Steinhoff said its earnings for the quarter to end September were boosted by general merchandise sales in South Africa and eastern Europe. The profit represented an operating profit margin of 9.7 percent.

It said margins increased 21.1 percent to 352 million euros after restructuring costs, representing an 80 basis points increase in operating margin for the quarter under review.

Chief executive Markus Jooste said: “As this calendar year is drawing to a close and I reflect on the past year, I recognise that this has been one of the most transformative years in the 53-year history of Steinhoff.” Revenue for the quarter increased by 12.1 percent to 3.4 billion euros with retail operations generating nearly 93 percent of the total.

The operations improved sales by 15.6 percent and 61 percent of group revenue was earned in Europe and the UK. Africa contributed 32 percent to its revenue, with most of it earned in South Africa.

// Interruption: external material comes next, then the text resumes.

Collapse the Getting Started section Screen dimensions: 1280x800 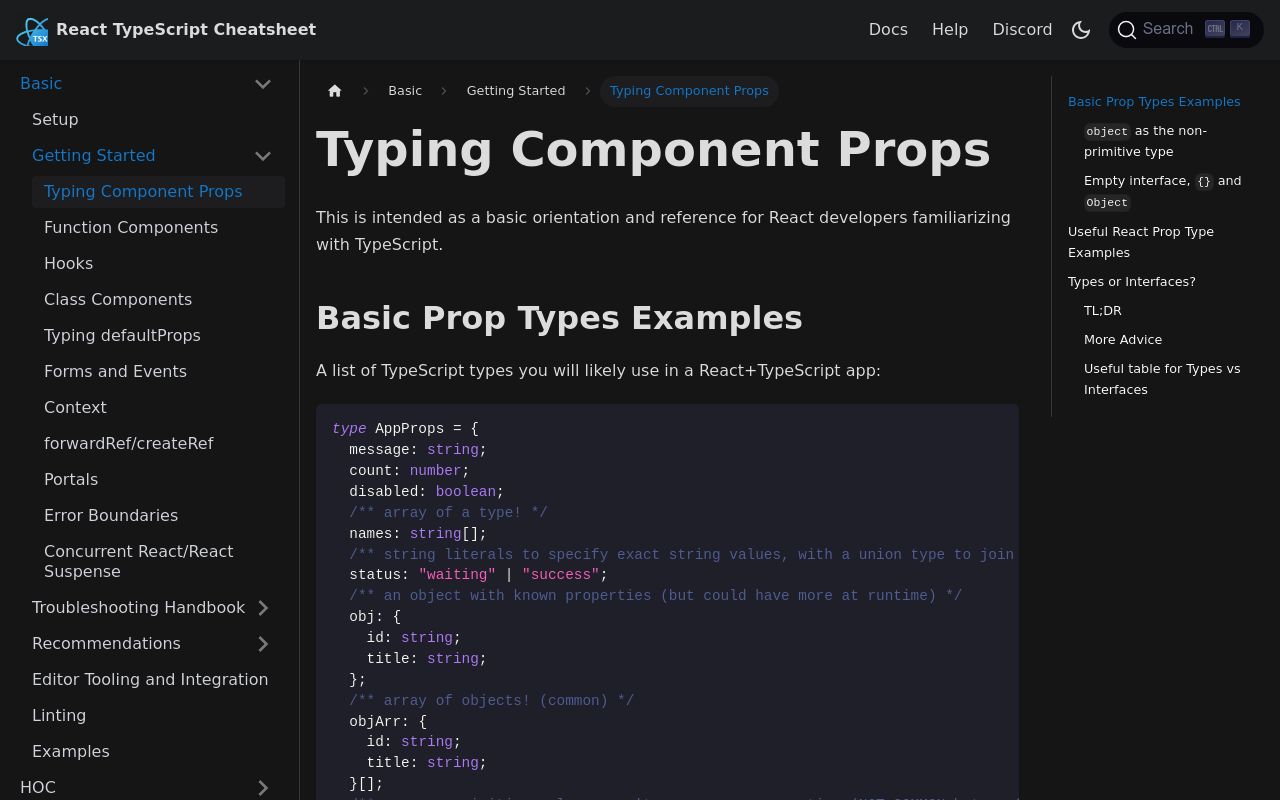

Read also:  Steinhoff pushes on with acquisition spree

The household good retail segment increased 13.6 percent to 2.2 billion euros for the quarter while operating profit rose by 10.1 percent to 241 m euros.

The general merchandise retail segment improved revenue by 18 percent to 895 million euros, up from 758 million euros reported in the same quarter in 2015 after adjustments for currency fluctuations relating mostly to the South African rand.

The eastern European division continued its growth trajectory, with like-for-like sales growth exceeding 20 percent in all countries after strong performance from Hungary and Romania.

Steinhoff plans to double its clothing stores in Eastern Europe to 2 000 in the next five years, extending the retailer’s reach in one of its fastest growing regions. Its revenue in the automotive sector was stable.

The group has been busy on the acquisitions front during 2016. Steinhoff acquired US based Mattress Firm for $3.8 billion (R51.96 billion) and UK’s Poundland for $800 million after it failed to secure France’s Darty and Britain’s Home Retail. In South Africa, Steinhoff added Tekkie Town to its list of acquisitions.

Neil Brown, co-fund manager and equity analyst at Electus Fund Managers, said revenue growth came out strong and there was some improvement in operating margins.

Brown said it remained important for Steinhoff to continue improving its margins, as through acquisitions it would become increasingly vertically integrated across manufacture, supply chain and retailing.

“While Steinhoff has raised all the necessary equity and debt funding at attractive rates, Steinhoff needs to ensure that it improves its return on capital metrics, which have all been declining over the past 10 years,” Brown said. “In summary: a solid result, but not exceptional. The share price has probably risen sharply today because since August 2016 it has fallen from above R90 or 6, to below R65 or 4.50 today, at which Steinhoff is very attractive priced.”

Steinhoff changed its year-end to September from June to align with its peers. Its shares were up 9.5 percent on the JSE yesterday to close at R69.75.